Source code for globus_sdk.token_storage.token_data

from __future__ import annotations

import typing as t

from globus_sdk._internal.guards import validators
from globus_sdk._internal.serializable import Serializable




[docs]
class TokenStorageData(Serializable):
    """
    Data class for tokens and token metadata issued by a globus auth token grant.
    For storage and retrieval of these objects, see :class:`TokenStorage`.

    Tokens are scoped to a specific user/client (`identity_id`) performing
    specific operations (`scope`) with a specific service (`resource_server`).

    :ivar str resource_server: The resource server for which this token data was
        granted.

    :ivar str identity_id: The primary identity id of the user or client which
        requested this token. This will be None if an identity id was not extractable
        from the token grant response.

    :ivar str scope: A space separated list of scopes that this token data provides
        access to.

    :ivar str access_token: A Globus Auth-issued OAuth2 access token. Used for
        authentication when interacting with service APIs.
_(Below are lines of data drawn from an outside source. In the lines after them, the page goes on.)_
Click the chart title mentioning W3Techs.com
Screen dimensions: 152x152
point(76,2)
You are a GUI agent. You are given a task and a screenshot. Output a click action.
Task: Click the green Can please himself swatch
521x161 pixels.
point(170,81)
    :ivar str | None refresh_token: A Globus Auth-issued OAuth2 refresh token. Used to
        obtain new access tokens when the current one expires. This value will be None
        if the original token grant did not request refresh tokens.

    :ivar int expires_at_seconds: An epoch seconds timestamp for when the associated
        access_token expires.

    :ivar str | None token_type: The token type of access_token, currently this will
        always be "Bearer" if present.

    :param extra: An optional dictionary of additional fields to include. Included for
        forward/backward compatibility.
    """

    def __init__(
        self,
        resource_server: str,
        identity_id: str | None,
        scope: str,
        access_token: str,
        refresh_token: str | None,
        expires_at_seconds: int,
        token_type: str | None,
        extra: dict[str, t.Any] | None = None,
    ) -> None:
        self.resource_server = validators.str_("resource_server", resource_server)
        self.identity_id = validators.opt_str("identity_id", identity_id)
        self.scope = validators.str_("scope", scope)
        self.access_token = validators.str_("access_token", access_token)
        self.refresh_token = validators.opt_str("refresh_token", refresh_token)
        self.expires_at_seconds = validators.int_(
            "expires_at_seconds", expires_at_seconds
        )
        self.token_type = validators.opt_str("token_type", token_type)
        self.extra = extra or {}